-- start --

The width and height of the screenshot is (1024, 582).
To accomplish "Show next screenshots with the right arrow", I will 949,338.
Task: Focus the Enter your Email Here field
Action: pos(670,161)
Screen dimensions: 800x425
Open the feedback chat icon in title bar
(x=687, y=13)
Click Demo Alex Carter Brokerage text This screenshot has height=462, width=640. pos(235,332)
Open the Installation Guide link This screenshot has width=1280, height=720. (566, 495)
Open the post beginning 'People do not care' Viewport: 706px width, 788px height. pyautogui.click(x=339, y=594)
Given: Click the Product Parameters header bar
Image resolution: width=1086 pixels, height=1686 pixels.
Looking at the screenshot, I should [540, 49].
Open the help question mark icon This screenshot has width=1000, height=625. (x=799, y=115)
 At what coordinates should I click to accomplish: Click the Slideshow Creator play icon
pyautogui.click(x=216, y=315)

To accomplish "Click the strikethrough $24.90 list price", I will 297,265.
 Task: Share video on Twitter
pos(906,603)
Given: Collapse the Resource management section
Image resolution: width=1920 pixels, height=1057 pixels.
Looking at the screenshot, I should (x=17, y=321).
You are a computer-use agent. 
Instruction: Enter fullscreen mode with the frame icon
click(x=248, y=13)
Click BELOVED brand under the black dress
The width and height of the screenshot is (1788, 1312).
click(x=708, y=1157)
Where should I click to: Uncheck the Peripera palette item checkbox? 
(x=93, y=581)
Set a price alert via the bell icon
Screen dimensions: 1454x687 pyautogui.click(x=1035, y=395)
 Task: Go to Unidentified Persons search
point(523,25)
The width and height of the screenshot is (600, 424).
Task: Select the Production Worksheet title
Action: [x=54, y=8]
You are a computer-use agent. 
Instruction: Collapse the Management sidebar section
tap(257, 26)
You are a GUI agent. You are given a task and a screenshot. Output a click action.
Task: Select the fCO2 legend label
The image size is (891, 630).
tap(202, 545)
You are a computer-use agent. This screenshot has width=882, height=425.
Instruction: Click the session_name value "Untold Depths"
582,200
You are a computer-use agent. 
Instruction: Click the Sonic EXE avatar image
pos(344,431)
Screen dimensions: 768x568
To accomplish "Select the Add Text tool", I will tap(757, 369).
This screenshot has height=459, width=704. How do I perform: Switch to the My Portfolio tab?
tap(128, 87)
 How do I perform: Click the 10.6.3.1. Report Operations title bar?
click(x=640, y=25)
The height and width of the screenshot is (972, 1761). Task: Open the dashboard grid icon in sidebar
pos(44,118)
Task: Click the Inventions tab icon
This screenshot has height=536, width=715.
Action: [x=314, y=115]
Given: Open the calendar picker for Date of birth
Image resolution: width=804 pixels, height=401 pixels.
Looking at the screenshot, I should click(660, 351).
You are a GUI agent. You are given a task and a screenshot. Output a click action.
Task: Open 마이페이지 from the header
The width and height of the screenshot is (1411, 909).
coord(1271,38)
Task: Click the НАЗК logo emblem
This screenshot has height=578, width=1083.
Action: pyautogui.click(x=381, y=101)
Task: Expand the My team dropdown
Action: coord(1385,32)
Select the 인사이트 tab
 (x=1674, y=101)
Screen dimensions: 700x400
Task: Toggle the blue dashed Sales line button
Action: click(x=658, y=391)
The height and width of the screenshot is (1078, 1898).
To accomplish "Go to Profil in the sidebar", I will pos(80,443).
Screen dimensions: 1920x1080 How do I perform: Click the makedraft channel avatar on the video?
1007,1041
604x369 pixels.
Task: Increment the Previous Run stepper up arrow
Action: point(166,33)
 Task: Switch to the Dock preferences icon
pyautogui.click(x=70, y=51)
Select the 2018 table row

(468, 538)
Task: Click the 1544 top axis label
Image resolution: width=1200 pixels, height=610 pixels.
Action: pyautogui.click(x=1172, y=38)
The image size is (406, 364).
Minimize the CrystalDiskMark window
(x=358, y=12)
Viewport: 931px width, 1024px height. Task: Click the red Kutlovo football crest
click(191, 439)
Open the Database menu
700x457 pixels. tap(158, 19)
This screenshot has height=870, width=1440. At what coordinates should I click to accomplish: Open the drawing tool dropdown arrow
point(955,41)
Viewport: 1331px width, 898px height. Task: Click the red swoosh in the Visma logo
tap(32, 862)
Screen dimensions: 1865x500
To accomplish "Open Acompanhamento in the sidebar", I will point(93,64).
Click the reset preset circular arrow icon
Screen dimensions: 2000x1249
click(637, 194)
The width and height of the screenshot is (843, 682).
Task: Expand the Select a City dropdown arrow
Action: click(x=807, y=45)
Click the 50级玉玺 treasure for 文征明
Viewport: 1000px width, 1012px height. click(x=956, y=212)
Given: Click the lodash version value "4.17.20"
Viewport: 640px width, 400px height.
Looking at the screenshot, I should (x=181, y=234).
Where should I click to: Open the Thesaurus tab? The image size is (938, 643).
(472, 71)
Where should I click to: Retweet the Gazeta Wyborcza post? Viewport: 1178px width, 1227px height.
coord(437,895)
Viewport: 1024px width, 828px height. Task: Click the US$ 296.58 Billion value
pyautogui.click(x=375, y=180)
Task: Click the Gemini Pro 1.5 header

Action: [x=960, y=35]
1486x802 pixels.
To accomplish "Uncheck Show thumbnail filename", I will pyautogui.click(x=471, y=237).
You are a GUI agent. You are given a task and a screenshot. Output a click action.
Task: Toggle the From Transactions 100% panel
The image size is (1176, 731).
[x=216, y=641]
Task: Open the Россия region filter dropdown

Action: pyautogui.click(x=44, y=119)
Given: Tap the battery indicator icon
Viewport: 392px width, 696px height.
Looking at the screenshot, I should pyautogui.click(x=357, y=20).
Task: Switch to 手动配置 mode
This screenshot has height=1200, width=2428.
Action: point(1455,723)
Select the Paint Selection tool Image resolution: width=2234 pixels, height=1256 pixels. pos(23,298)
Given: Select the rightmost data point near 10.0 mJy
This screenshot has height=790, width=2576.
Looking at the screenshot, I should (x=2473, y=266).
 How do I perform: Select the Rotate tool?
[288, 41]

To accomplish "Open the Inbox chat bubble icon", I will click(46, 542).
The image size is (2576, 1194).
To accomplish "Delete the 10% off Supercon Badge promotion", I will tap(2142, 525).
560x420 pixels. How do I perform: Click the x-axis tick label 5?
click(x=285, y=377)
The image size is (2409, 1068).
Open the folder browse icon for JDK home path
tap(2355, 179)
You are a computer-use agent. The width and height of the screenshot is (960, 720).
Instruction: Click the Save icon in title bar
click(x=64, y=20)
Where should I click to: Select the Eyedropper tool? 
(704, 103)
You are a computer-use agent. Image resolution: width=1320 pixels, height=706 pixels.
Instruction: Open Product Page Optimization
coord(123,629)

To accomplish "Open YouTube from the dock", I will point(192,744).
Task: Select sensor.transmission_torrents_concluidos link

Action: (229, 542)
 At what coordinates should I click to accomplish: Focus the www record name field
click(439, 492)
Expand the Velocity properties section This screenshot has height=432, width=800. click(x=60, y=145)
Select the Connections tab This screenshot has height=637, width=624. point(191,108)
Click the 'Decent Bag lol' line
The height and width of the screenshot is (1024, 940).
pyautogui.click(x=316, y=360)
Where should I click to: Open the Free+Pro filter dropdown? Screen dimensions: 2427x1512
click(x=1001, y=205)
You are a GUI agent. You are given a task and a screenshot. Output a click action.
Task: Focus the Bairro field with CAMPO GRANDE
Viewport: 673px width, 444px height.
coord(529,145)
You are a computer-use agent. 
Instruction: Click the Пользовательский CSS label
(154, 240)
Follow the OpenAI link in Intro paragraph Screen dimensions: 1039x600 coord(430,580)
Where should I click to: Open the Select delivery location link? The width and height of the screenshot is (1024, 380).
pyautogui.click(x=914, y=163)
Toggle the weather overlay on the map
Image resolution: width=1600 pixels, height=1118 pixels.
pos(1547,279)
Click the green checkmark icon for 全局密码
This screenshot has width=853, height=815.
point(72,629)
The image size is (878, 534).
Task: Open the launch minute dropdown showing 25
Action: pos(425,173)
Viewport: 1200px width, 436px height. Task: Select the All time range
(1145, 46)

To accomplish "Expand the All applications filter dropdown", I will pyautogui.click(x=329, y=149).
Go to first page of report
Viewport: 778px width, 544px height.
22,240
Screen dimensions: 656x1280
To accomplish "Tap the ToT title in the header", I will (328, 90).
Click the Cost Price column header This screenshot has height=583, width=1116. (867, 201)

-- end --

### Task
Rewrite the data lines above, from the one holding "Where should I click to: Open the Select" through the one holding "will (328, 90).", inclusive, with "weather overlay" renamed to "traffic layer" and nothing else changed.

### Solution to the problem
Where should I click to: Open the Select delivery location link? The width and height of the screenshot is (1024, 380).
pyautogui.click(x=914, y=163)
Toggle the traffic layer on the map
Image resolution: width=1600 pixels, height=1118 pixels.
pos(1547,279)
Click the green checkmark icon for 全局密码
This screenshot has width=853, height=815.
point(72,629)
The image size is (878, 534).
Task: Open the launch minute dropdown showing 25
Action: pos(425,173)
Viewport: 1200px width, 436px height. Task: Select the All time range
(1145, 46)

To accomplish "Expand the All applications filter dropdown", I will pyautogui.click(x=329, y=149).
Go to first page of report
Viewport: 778px width, 544px height.
22,240
Screen dimensions: 656x1280
To accomplish "Tap the ToT title in the header", I will (328, 90).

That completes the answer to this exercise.